Lessons for other cities:
Edmonton is a good antidote to what we've called “housing nihilism,” the idea that reforms are pointless and expensive housing is just a fact of life. Many people in expensive cities like Toronto and Vancouver are so used to high rents and home ownership being out of reach that they develop a sort of learned helplessness that leads them to be pessimistic or even dismissive of housing reform.
Whenever we mention Edmonton and suggest that the housing crisis in other cities might be self-inflicted, we encounter some skepticism. Some people wonder if Edmonton is just affordable because nobody wants to live there. No, Edmonton is one of the fastest growing metro areas in the country. Granted, Toronto and Vancouver would probably have grown more than they did if not for their self-inflicted housing shortage, but Edmonton is not a Rust Belt city that's only cheap because the population is stagnating or declining.

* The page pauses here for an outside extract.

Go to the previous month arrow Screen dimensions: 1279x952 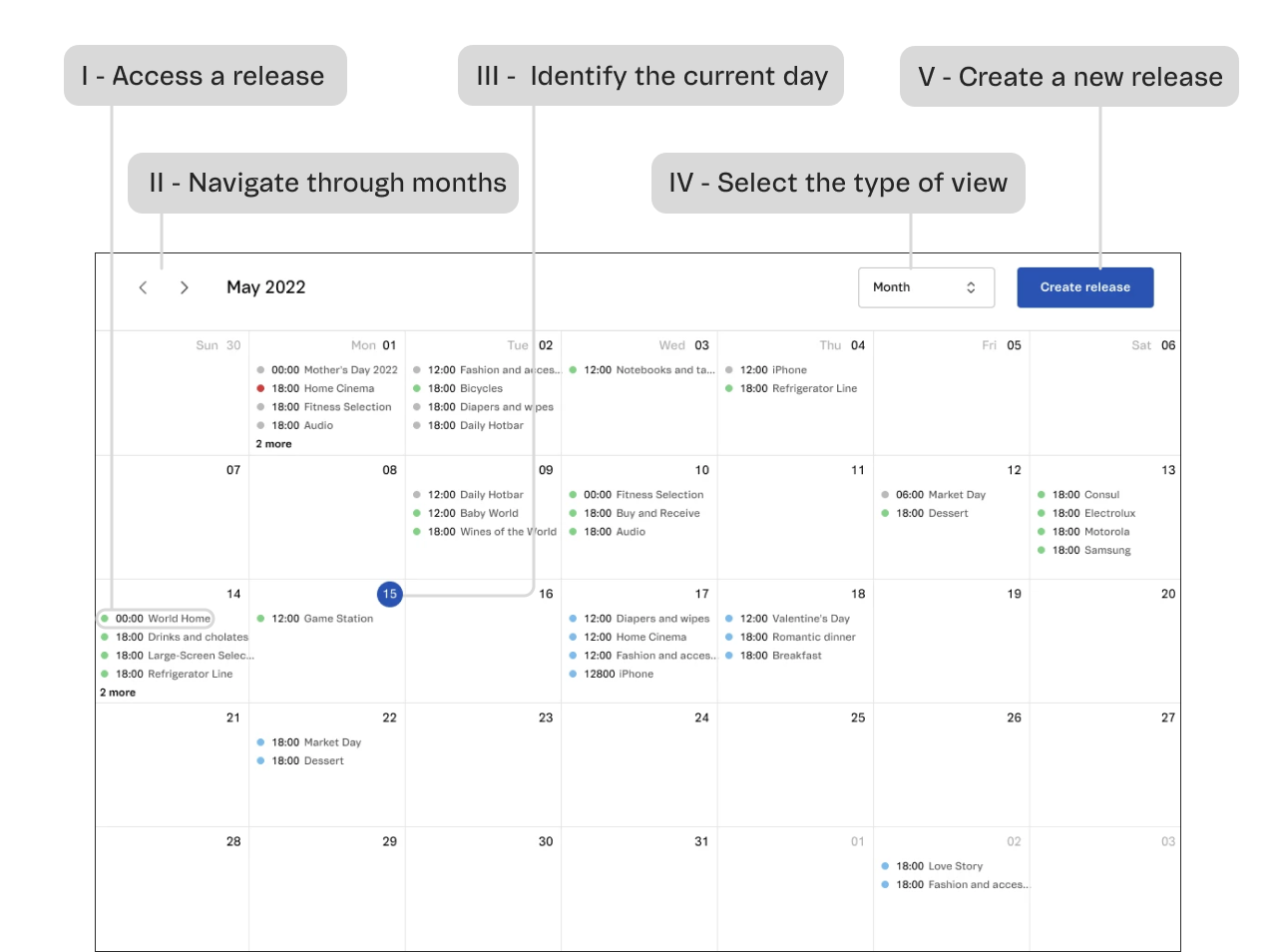(144, 287)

People also wonder whether housing is cheap in Edmonton because the city is less affluent. But again, that's wrong. Alberta has some of the highest median incomes in the country, and if we adjust home prices to incomes, Edmonton does better, not worse.
And finally, people will ask how we can possibly think that Edmonton has lessons for places like Vancouver, Sydney, San Francisco, or New York, when Edmonton is a smaller city with a lot more developable land due to a lack of mountains and water.
That one is true, but if your city has to house more people with less land, shouldn't you be significantly more open to density than Edmonton? What we have here is a midsized city on the Canadian prairies that's legalized more density by right than most bigger land-constrained cities. And from what we can tell, they have a culture among planners, council, and staff of actually wanting to see things built, instead of making symbolic reforms. If you're in a bigger, land-constrained metro area and you really want to move the needle on housing, you should go well beyond Edmonton and legalize something more like eight-story midrise apartments literally everywhere. Obviously get rid of parking mandates, too.
A quote from Jesse LaFrance, a developer in Edmonton, that sounds simply unbelievable to someone in Vancouver:
We're able to deliver housing in the same calendar year that we purchased the land. That is not possible in other jurisdictions.